How long should I keep records
The length of time you should keep a document depends on the action, expense, or event which the document records. Generally, you must keep your record until the period of limitations for that tax return runs out. The period of limitations is the period of time in which you can amend your tax return to claim a credit or refund, or the IRS can assess additional tax.
Note: Keep copies of your filed tax returns. They help in preparing future tax returns and making computations if you file an amended return.
What kind of records should I keep?
If your business has complicated financial records or if you want to be able to prepare financial statements with the click of a button, business accounting software can be a big help. Your recordkeeping system should include a summary of your business transactions. Your books must show your gross income, as well as your deductions and credits.

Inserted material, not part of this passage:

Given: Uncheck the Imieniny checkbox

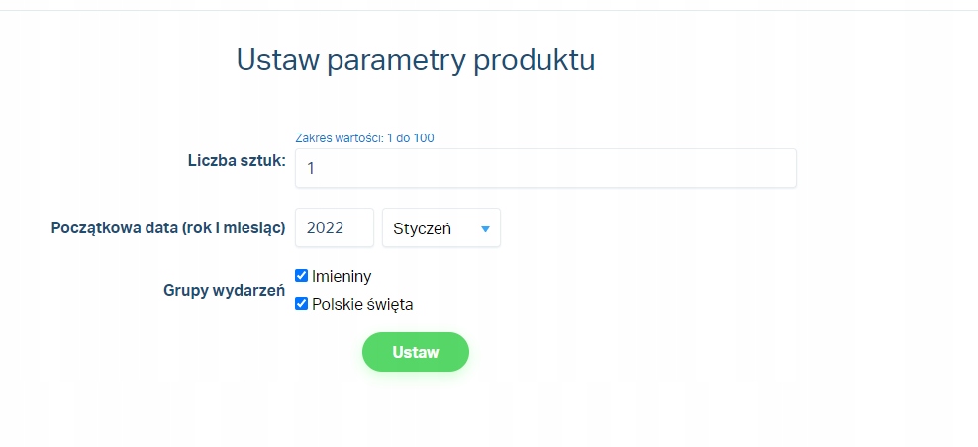Looking at the screenshot, I should 302,276.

The following are some of the types of records you should keep:
Travel, Transportation, Entertainment, and Gift Expenses
How should I record my business transactions?
Business transactions are ordinarily summarized in books called journals and ledgers.
A journal is a book where you record each business transaction shown on your supporting documents. You may have to keep separate journals for transactions that occur frequently.
A ledger is a book that contains the totals from all of your journals. It is organized into different accounts.
Electronic Records: All requirements that apply to hard copy books and records also apply to business records which are maintained using electronic accounting software, point of sale software, financial software or any other electronic records system. The electronic system must provide a complete and accurate record of your data that is accessible to the IRS.